Banke Olagbegi-Oloba, former Member of the IBA African Regional Forum Advisory Board and a law lecturer at Adekunle Ajasin University in Nigeria’s Ondo State, says poverty is a major driver of certain crimes in Nigeria. Rather than offering inmates a means of escaping poverty, however, she says prison only serves to make a bad situation worse, with the conditions inside the country’s institutions having an impact on prisoners’ mental health, which in turn affects their ability to earn when they’re released. Restorative justice, she says, offers a potential solution, particularly when the courts remain overstretched and remand populations are so high.

‘Poverty is not a good reason to steal or to commit crime but I can say for a fact that someone who is hungry and has been hungry for days might be more amenable to committing crime when there are no other options available’, she says. ‘Quite a number of people who commit minor offences are not educated; quite a number of them do not have skills that they can put to use to acquire an income that would meet their daily needs.’ She adds that, notwithstanding that a person might have committed a crime, they continue to have human rights – which the poor condition of prison facilities in Nigeria deprives them of.

If you want to get to the root of the problem, the solution has to be holistic and well thought out

Banke Olagbegi-Oloba
Former Member, IBA African Regional Forum Advisory Board

‘If you want to get to the root of the problem, the solution has to be holistic and well thought out,’, says Olagbegi-Oloba. Given that the government lacks the money to alleviate overcrowding, she says that one option is the possibility of bringing in mediation or alternative dispute resolution for simple offences, rather than holding offenders for a long time while they await trial.
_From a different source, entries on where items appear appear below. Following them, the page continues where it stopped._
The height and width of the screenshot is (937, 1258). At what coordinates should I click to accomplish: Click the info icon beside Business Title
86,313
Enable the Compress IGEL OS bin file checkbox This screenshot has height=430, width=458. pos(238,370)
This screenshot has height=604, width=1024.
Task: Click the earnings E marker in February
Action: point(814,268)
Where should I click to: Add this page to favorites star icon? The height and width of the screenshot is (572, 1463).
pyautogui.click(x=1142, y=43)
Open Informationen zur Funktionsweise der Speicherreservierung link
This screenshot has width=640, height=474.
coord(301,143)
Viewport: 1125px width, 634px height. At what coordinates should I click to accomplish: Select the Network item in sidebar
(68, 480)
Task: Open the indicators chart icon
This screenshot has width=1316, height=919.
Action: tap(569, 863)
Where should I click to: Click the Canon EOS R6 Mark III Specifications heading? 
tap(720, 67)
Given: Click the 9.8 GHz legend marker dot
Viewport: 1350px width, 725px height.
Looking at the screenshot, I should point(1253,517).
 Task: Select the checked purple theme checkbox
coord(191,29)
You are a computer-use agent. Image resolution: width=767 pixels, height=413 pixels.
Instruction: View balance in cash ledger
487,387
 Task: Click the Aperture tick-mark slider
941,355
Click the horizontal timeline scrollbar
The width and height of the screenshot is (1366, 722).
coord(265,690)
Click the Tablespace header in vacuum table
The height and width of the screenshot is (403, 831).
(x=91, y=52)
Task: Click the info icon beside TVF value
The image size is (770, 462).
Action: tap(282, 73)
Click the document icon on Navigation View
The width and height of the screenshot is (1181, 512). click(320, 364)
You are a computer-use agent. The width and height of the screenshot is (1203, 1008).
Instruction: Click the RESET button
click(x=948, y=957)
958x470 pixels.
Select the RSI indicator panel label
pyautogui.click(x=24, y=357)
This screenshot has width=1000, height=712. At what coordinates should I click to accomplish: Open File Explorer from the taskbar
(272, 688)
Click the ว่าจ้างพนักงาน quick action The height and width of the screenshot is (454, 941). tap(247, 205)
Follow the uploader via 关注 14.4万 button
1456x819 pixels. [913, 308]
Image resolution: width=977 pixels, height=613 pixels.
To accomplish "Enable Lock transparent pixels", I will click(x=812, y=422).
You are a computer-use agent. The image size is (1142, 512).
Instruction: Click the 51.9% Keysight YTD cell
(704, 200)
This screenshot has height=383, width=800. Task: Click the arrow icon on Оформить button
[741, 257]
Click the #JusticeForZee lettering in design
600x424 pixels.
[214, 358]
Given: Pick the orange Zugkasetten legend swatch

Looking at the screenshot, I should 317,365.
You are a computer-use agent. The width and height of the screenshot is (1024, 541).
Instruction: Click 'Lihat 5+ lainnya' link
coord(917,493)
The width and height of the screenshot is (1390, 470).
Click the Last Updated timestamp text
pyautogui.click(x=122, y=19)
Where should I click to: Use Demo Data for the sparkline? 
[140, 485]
Gerry KC agrees that alternatives to custody need to be found, especially for those being held on remand and particularly as the Covid-inspired court backlogs mean the time being spent on remand continues to increase. ‘There’s no reason with tagging why you can’t have electronic remand’, she says. ‘There’s no reason why you can’t have bespoke conditions for individual prisoners. That would reignite the principle of being innocent until proven guilty.’

However, a prison system that balances the upholding of prisoners’ basic rights while serving as a form of punishment to inmates isn’t necessarily an easy sell to the public – especially given the level of funding this would require to achieve, says Moyne. He argues that the public-at-large must understand that if someone requires treatment for mental health issues, they must receive that assistance and shouldn’t be put in jail without it, ‘because if you do that you’ll only worsen the situation’. But, he adds, ‘at a time when life is difficult, we had the pandemic, we have the war [in Ukraine]’, it can be difficult to justify spending money on the justice system.